- EXERCISE REQUIREMENTS: Give back every record exactly.

- SOURCE MATERIAL:
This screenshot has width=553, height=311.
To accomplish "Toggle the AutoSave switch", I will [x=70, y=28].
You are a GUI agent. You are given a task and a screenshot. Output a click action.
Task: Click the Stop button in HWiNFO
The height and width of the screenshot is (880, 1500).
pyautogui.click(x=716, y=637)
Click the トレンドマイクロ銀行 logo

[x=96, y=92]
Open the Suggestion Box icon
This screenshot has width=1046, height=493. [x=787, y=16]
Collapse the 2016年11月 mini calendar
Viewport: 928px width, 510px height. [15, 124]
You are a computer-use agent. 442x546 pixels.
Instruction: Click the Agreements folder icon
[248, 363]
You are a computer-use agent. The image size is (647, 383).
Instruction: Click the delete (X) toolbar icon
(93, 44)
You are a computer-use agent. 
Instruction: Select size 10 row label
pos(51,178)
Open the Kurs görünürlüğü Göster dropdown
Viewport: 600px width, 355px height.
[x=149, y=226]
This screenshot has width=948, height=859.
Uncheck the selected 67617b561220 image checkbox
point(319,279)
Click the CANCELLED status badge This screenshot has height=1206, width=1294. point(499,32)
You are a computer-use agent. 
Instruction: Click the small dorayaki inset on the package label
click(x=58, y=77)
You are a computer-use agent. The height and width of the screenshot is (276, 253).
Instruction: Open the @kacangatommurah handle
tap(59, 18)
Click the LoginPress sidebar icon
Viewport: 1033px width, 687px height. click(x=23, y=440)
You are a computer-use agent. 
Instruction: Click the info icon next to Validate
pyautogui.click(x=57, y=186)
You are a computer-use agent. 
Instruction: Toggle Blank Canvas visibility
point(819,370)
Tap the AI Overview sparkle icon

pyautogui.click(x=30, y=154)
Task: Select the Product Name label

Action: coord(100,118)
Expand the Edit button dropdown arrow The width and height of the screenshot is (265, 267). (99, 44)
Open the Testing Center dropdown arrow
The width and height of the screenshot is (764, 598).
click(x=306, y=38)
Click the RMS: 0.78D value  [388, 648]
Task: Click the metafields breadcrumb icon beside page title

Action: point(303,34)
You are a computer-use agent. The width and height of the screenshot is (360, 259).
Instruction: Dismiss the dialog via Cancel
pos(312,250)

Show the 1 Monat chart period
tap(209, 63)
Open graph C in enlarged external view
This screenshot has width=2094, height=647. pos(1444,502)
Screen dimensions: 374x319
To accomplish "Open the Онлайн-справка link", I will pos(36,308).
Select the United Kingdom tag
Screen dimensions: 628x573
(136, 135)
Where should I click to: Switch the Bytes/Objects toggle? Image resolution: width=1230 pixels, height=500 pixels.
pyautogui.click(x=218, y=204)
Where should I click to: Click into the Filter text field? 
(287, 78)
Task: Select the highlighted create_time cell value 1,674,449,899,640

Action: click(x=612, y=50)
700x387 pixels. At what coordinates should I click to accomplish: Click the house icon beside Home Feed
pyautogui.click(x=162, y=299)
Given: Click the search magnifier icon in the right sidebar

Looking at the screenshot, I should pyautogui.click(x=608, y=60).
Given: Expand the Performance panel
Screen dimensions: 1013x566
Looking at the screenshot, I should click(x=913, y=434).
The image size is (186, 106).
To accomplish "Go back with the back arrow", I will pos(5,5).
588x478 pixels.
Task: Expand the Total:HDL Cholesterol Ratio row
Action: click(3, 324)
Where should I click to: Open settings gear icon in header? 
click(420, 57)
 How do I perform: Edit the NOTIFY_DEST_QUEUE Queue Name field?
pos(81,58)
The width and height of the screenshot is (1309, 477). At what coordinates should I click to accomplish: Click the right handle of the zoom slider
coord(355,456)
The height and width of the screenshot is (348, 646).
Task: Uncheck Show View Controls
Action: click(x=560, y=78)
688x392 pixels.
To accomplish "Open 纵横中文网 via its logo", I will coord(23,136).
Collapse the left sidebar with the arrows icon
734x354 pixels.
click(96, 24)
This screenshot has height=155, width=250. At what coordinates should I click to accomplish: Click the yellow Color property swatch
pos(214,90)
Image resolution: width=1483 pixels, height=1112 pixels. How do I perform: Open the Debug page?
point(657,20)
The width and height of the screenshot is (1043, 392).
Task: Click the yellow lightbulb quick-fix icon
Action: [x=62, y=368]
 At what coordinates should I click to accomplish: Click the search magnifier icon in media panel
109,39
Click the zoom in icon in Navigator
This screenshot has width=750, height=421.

- EXPECTED ANSWER:
This screenshot has width=553, height=311.
To accomplish "Toggle the AutoSave switch", I will [x=70, y=28].
You are a GUI agent. You are given a task and a screenshot. Output a click action.
Task: Click the Stop button in HWiNFO
The height and width of the screenshot is (880, 1500).
pyautogui.click(x=716, y=637)
Click the トレンドマイクロ銀行 logo

[x=96, y=92]
Open the Suggestion Box icon
This screenshot has width=1046, height=493. [x=787, y=16]
Collapse the 2016年11月 mini calendar
Viewport: 928px width, 510px height. [15, 124]
You are a computer-use agent. 442x546 pixels.
Instruction: Click the Agreements folder icon
[248, 363]
You are a computer-use agent. The image size is (647, 383).
Instruction: Click the delete (X) toolbar icon
(93, 44)
You are a computer-use agent. 
Instruction: Select size 10 row label
pos(51,178)
Open the Kurs görünürlüğü Göster dropdown
Viewport: 600px width, 355px height.
[x=149, y=226]
This screenshot has width=948, height=859.
Uncheck the selected 67617b561220 image checkbox
point(319,279)
Click the CANCELLED status badge This screenshot has height=1206, width=1294. point(499,32)
You are a computer-use agent. 
Instruction: Click the small dorayaki inset on the package label
click(x=58, y=77)
You are a computer-use agent. The height and width of the screenshot is (276, 253).
Instruction: Open the @kacangatommurah handle
tap(59, 18)
Click the LoginPress sidebar icon
Viewport: 1033px width, 687px height. click(x=23, y=440)
You are a computer-use agent. 
Instruction: Click the info icon next to Validate
pyautogui.click(x=57, y=186)
You are a computer-use agent. 
Instruction: Toggle Blank Canvas visibility
point(819,370)
Tap the AI Overview sparkle icon

pyautogui.click(x=30, y=154)
Task: Select the Product Name label

Action: coord(100,118)
Expand the Edit button dropdown arrow The width and height of the screenshot is (265, 267). (99, 44)
Open the Testing Center dropdown arrow
The width and height of the screenshot is (764, 598).
click(x=306, y=38)
Click the RMS: 0.78D value  [388, 648]
Task: Click the metafields breadcrumb icon beside page title

Action: point(303,34)
You are a computer-use agent. The width and height of the screenshot is (360, 259).
Instruction: Dismiss the dialog via Cancel
pos(312,250)

Show the 1 Monat chart period
tap(209, 63)
Open graph C in enlarged external view
This screenshot has width=2094, height=647. pos(1444,502)
Screen dimensions: 374x319
To accomplish "Open the Онлайн-справка link", I will pos(36,308).
Select the United Kingdom tag
Screen dimensions: 628x573
(136, 135)
Where should I click to: Switch the Bytes/Objects toggle? Image resolution: width=1230 pixels, height=500 pixels.
pyautogui.click(x=218, y=204)
Where should I click to: Click into the Filter text field? 
(287, 78)
Task: Select the highlighted create_time cell value 1,674,449,899,640

Action: click(x=612, y=50)
700x387 pixels. At what coordinates should I click to accomplish: Click the house icon beside Home Feed
pyautogui.click(x=162, y=299)
Given: Click the search magnifier icon in the right sidebar

Looking at the screenshot, I should pyautogui.click(x=608, y=60).
Given: Expand the Performance panel
Screen dimensions: 1013x566
Looking at the screenshot, I should click(x=913, y=434).
The image size is (186, 106).
To accomplish "Go back with the back arrow", I will pos(5,5).
588x478 pixels.
Task: Expand the Total:HDL Cholesterol Ratio row
Action: click(3, 324)
Where should I click to: Open settings gear icon in header? 
click(420, 57)
 How do I perform: Edit the NOTIFY_DEST_QUEUE Queue Name field?
pos(81,58)
The width and height of the screenshot is (1309, 477). At what coordinates should I click to accomplish: Click the right handle of the zoom slider
coord(355,456)
The height and width of the screenshot is (348, 646).
Task: Uncheck Show View Controls
Action: click(x=560, y=78)
688x392 pixels.
To accomplish "Open 纵横中文网 via its logo", I will coord(23,136).
Collapse the left sidebar with the arrows icon
734x354 pixels.
click(96, 24)
This screenshot has height=155, width=250. At what coordinates should I click to accomplish: Click the yellow Color property swatch
pos(214,90)
Image resolution: width=1483 pixels, height=1112 pixels. How do I perform: Open the Debug page?
point(657,20)
The width and height of the screenshot is (1043, 392).
Task: Click the yellow lightbulb quick-fix icon
Action: [x=62, y=368]
 At what coordinates should I click to accomplish: Click the search magnifier icon in media panel
109,39
Click the zoom in icon in Navigator
This screenshot has width=750, height=421.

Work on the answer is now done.